Brano di partenza -
※ ※ ※

15/04/2014  L'artista cubano intravvede nel cammino tormentato e nei dolori di chi lascia la propria terra alla ricerca di un destino migliore, a rischio dell'esistenza, un novello calvario. La sua opera è in mostra al Palazzo della Cancelleria a Roma fino al 4 giugno. A Milano in mostra il Bellini.

Remi incrociati a formare una croce. Una spiaggia popolata da barche conficcate nella sabbia. Naufraghi. Una croce che, anche quando non appare, alberga nel cuore dei migranti, gli uomini e le donne che, oggi, vivono il loro calvario, la loro via crucis. L'artista cubano Alexis Leya Machado, meglio noto come Kcho, istituisce un naturale parallelo fra l'odissea dei migranti e il calvario di Cristo. Fu la realtà della sua isola a suggerirglielo, anzitutto; poi, spontaneo nacque il collegamento con le drammatiche storie di chi dall'Africa del Nord approda a Lampedusa.

※ ※ ※

Cosa si chiede -
A: Secondo il brano di partenza, fino a quando l'opera di Kcho resta esposta al Palazzo della Cancelleria?
B: Indica se ciascuna affermazione concorda con il brano di partenza, citando le parole decisive: (i) Alexis Leya Machado è meglio conosciuto con il nome di Kcho. (ii) L'opera di Kcho è esposta a Milano. (iii) Il parallelo tra migranti e calvario gli fu suggerito anzitutto dalle storie di chi approda a Lampedusa.

Record del dataset:
※ ※ ※

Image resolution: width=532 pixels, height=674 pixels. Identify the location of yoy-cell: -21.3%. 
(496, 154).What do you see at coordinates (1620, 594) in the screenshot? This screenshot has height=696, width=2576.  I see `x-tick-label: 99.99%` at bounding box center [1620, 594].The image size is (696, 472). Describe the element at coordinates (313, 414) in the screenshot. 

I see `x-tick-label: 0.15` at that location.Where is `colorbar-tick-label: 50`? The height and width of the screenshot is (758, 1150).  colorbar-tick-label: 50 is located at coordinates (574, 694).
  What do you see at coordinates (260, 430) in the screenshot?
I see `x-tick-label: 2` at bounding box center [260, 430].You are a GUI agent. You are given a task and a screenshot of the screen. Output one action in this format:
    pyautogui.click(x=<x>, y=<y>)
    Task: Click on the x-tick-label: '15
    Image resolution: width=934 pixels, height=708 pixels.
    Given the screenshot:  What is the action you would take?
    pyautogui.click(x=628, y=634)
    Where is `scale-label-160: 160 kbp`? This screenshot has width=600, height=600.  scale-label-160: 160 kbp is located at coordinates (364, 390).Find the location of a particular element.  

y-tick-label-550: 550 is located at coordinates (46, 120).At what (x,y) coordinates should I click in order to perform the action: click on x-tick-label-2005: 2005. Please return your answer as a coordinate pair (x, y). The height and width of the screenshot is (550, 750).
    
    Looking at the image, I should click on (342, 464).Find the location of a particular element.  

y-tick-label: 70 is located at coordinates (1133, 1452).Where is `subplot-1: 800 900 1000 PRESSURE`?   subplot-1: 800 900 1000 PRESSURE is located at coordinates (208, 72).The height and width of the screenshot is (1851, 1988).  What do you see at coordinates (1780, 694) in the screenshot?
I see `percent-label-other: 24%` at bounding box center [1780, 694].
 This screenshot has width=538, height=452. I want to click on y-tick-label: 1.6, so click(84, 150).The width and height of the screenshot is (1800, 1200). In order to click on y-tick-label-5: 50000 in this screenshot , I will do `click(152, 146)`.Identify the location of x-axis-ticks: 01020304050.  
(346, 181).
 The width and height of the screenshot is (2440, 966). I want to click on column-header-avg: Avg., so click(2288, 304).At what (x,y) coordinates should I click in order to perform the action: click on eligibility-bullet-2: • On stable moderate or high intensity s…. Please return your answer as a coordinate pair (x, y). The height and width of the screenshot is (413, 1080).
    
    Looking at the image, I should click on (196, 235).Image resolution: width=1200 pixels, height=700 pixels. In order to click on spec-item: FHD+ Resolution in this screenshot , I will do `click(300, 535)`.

※ ※ ※

Soluzioni proposte -
A: Fino al 4 giugno.

B:
(i) Sì: «L'artista cubano Alexis Leya Machado, meglio noto come Kcho».
(ii) No: «La sua opera è in mostra al Palazzo della Cancelleria a Roma fino al 4 giugno. A Milano in mostra il Bellini.»
(iii) No: «Fu la realtà della sua isola a suggerirglielo, anzitutto; poi, spontaneo nacque il collegamento con le drammatiche storie di chi dall'Africa del Nord approda a Lampedusa.»